Recap: The boy dances, he "casts," he hooks a fish, he reels it in, he lands it, he flees in terror and then, from a safe vantage point, he admires his handiwork.
So much emotion, so much intrigue. So many highs and lows. All in 30 seconds.
Note: This video contains language that is NSFW.
The real entertainment value here is not the leaping bull shark but the sound bytes that come from the fisherwoman, Sarah Brame, and her camera-wielding pal.
Pal: Oh! Oh ****! Oh Jesus Christ!
Sarah: Is it on my pole?
Pal: It's all mine, it's all mine. Get it! Son of a *****, it's a shark.
Sarah: It's a shark! A SHARK! It's a big-ass shark.
Pal: It's on your pole, baby. Keep reeling. Keep reeling.
Ah, adrenaline, how you turn a brain to mush.
When Henry Liebman, an insurance adjuster from Seattle, yanked a record-breaking 39-pound, 42-inch rockfish from Alaskan waters, the news went viral, not for the fish's record size, but for the reported age estimate.
Experts believed the pink giant was about 200 years old. That would put old Rocky's birth back at a time when James Madison was the President of the U.S., King George III sat on the throne in England and the Qing Dynasty ruled China.
Then the story went viral again, this time for the gross miscalculation of age. Turns out, old Rocky was a ho-hum age of 64 (average for a rockfish) when he met his demise at the rod and reel of Liebman.
This was one of the weirder, more endearing but also more suspect fishing videos to go viral recently. Burly outdoorsman Doug Owens became international news after posting this video of his kersplash-and-grab fishing technique.
Were the fish corralled in an underwater net? Was the trout hidden in Doug's boxer briefs? Doug denies any trickery.
And even the skeptical viewers don't seem overly critical. The consensus is that rigged or not, the video is still cool, and Doug is the man.
Snatch a trout from a Vermont Lake with your bare hands and you may be "the man," but yank a 200-pound shark from the surf, and, well, you are BROCK LESNAR.
If you're in a small boat and hook a 230-pound ahi tuna, best make sure ol' Mr. T has given up the big fight before you bring him aboard.
Anthony Wickman learned this lesson the hard way.
The bald eagle. A noble and majestic creature. A fierce and beautiful raptor who makes the heart of nearly every American swell.
But, like most of us, Baldy isn't above indulging himself with an occasional fast and easy meal.
Listen to that line sizzle off the reel and fisherman Norman Dreger shriek as this eagle makes off with his Dolly Varden Char.
Good thing the Little Audrey Game Fishing Charters deck their boats out with lots and lots and lots of recording equipment. This hitchhiking marlin was filmed from more angles than little Georgie, the newborn Prince of Cambridge.
And you thought Aaron Rodgers was the ultimate photobomber.

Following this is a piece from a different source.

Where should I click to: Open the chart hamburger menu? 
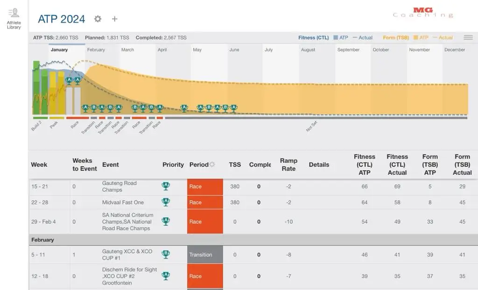point(468,37)
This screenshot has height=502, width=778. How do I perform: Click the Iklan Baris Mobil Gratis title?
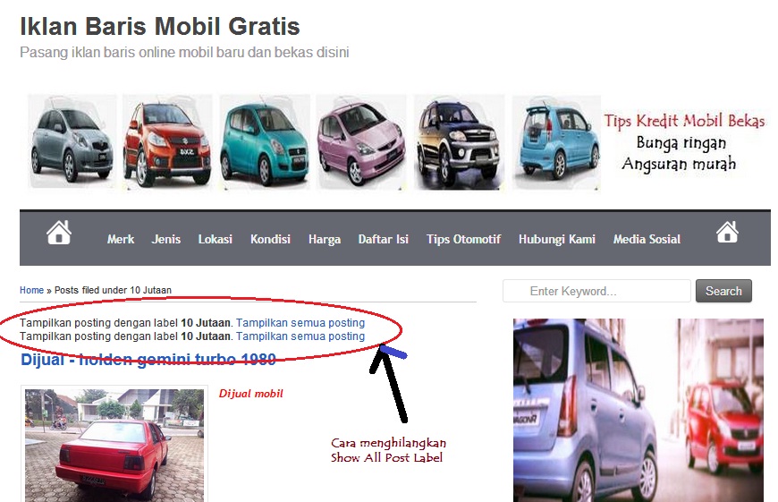tap(160, 26)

Isaac "Rocket" Brumaghim is the founder of Aquahunters, a kayak fishing club. No doubt he has many a good tale to tell of his adventures fishing off the coast of Oahu.
But his all-too-close encounter with the kawakawa-thieving Chompy, a reported 400-500 pound shark, needs no telling, thanks to a camera mounted on Rocket's kayak.

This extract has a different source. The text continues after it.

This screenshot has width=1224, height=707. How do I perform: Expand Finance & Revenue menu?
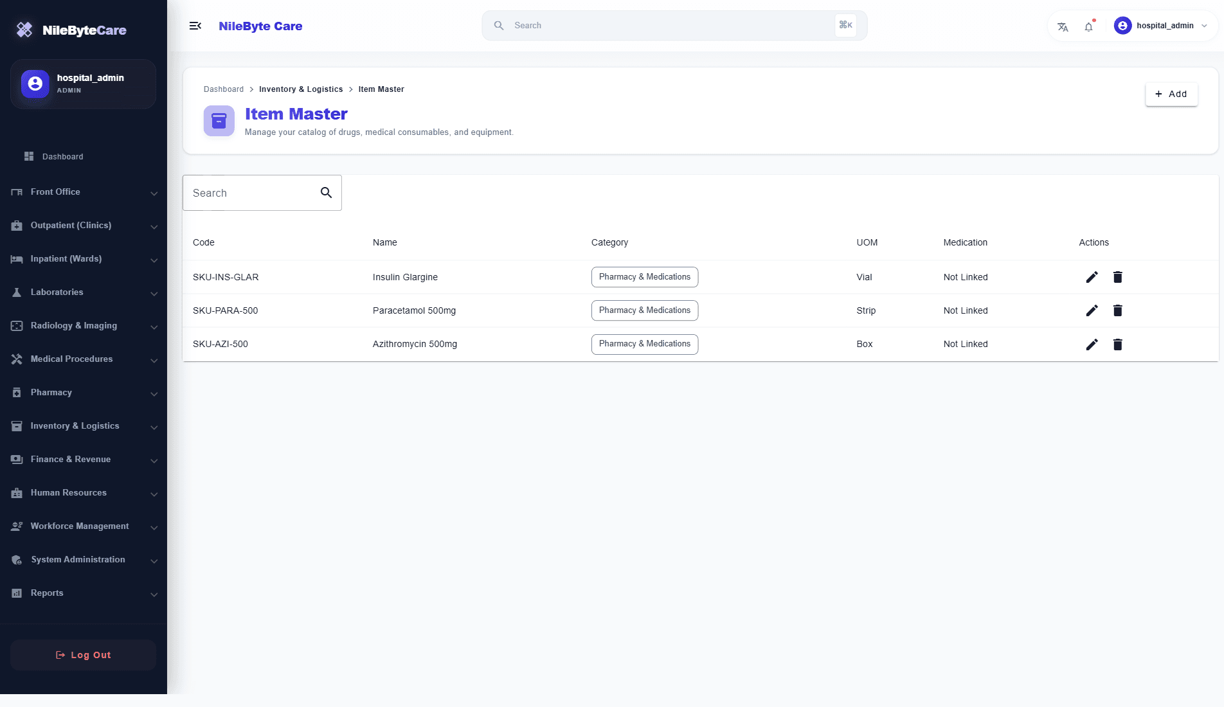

This C-rex is about half a foot longer than Yao Ming is tall.
The underwater footage of this suctioned kraken quite possibly makes this the coolest viral fishing video of all times.
Does the tale have a happy ending? Well, that depends on how you feel about polpi in umido.
If you have a strong stomach and box of tissues handy, check out this video of shark pups being delivered from their butchered mother aboard a ship. Warning, the video is NSFW.
We hate sharks. They lurk near our beaches. They haunt surfers. They gobble down cute baby seals. We kill them. And eat them. And mount their jaws in our man caves. And demonize them in horror flicks.
But the sanctity of motherhood trumps all hatred.